Direction: Copy the lines below word for word, from the line containing "At what coordinates" up to and including the line containing "point(266,21)".

Listed records:
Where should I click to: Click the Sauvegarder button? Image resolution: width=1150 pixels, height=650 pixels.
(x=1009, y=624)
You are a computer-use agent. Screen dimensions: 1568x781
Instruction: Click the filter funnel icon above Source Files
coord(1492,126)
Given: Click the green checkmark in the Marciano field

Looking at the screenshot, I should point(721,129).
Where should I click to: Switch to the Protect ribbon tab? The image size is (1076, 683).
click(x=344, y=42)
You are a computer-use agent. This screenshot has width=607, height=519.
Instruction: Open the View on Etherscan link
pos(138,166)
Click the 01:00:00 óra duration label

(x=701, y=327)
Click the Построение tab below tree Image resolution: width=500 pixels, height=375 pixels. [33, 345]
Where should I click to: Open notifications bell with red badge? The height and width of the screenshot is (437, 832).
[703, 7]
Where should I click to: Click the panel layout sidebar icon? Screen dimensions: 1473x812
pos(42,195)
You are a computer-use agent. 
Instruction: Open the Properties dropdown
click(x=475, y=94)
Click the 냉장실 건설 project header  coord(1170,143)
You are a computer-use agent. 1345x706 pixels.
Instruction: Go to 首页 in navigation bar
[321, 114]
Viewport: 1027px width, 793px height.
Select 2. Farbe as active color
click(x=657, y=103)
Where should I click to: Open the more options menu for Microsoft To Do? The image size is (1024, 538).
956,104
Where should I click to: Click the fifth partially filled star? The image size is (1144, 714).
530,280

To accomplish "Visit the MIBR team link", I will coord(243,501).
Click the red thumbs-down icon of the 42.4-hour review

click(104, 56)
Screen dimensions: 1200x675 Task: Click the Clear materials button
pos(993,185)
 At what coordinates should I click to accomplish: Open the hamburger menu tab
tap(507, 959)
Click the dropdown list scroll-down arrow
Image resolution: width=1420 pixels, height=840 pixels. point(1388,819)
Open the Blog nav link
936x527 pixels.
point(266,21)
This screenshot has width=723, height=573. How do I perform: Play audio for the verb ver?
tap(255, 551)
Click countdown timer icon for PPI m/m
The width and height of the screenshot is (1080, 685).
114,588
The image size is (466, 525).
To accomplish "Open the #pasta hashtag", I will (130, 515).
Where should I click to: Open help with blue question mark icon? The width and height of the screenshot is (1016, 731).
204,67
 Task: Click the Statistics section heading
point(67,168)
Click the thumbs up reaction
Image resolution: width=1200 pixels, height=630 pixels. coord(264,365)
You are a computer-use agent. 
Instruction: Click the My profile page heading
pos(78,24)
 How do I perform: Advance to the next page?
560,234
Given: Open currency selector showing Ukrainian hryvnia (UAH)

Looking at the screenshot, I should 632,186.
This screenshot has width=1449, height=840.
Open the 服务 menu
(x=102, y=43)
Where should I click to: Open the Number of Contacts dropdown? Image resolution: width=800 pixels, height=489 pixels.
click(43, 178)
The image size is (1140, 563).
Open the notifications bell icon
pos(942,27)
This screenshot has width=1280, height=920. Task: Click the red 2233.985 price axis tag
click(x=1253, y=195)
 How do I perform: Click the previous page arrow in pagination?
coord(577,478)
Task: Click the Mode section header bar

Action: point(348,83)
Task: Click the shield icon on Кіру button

Task answer:
 At what coordinates should I click to accomplish: Open the hamburger menu tab
tap(507, 959)
Click the dropdown list scroll-down arrow
Image resolution: width=1420 pixels, height=840 pixels. point(1388,819)
Open the Blog nav link
936x527 pixels.
point(266,21)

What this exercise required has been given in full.